#### ACTIVITY
From the line containing "Task: Enable 可以存档文件夹(A) checkbox" through the last line of the records, print every line exactly and nothing more.

Stored data:
^^^^^^^^^^^^^^^^

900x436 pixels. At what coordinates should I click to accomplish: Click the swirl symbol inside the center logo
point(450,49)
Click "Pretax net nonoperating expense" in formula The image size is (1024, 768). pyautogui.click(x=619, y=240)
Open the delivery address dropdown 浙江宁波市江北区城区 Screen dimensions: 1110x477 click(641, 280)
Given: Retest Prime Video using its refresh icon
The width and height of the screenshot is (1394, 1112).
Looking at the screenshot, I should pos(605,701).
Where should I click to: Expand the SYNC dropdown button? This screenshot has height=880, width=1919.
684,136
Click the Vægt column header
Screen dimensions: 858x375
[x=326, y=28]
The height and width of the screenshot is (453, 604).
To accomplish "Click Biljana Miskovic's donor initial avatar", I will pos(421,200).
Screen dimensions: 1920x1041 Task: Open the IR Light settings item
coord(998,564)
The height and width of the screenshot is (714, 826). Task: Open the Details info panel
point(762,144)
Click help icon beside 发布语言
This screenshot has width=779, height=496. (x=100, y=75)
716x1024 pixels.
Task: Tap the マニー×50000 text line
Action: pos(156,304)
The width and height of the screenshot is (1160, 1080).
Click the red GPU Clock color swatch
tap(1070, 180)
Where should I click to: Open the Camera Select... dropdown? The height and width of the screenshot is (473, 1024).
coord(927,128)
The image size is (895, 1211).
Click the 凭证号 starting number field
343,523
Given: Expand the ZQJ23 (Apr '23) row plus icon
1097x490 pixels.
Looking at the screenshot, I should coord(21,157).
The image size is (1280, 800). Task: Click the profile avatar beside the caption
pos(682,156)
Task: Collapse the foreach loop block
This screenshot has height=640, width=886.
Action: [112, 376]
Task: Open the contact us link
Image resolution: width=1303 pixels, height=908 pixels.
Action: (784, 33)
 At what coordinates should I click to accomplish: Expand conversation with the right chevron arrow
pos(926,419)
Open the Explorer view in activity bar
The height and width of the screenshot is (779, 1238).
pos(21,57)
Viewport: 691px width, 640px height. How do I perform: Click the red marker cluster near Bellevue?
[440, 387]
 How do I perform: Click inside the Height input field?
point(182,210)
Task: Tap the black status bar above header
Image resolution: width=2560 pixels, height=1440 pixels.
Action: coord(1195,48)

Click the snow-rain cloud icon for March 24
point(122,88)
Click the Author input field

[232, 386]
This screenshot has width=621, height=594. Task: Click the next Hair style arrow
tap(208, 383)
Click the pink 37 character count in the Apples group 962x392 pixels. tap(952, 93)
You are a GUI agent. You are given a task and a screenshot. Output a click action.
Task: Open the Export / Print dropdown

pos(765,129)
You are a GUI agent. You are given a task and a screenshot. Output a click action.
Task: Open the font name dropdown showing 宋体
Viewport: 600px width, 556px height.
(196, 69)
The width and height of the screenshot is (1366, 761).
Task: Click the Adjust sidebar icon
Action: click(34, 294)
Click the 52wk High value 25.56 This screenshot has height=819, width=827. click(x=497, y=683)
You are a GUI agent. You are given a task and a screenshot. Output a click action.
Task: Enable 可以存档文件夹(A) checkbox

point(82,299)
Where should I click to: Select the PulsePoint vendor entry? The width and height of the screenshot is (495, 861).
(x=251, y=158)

^^^^^^^^^^^^^^^^

#### ANSWER BELOW
Task: Enable 可以存档文件夹(A) checkbox

point(82,299)
Where should I click to: Select the PulsePoint vendor entry? The width and height of the screenshot is (495, 861).
(x=251, y=158)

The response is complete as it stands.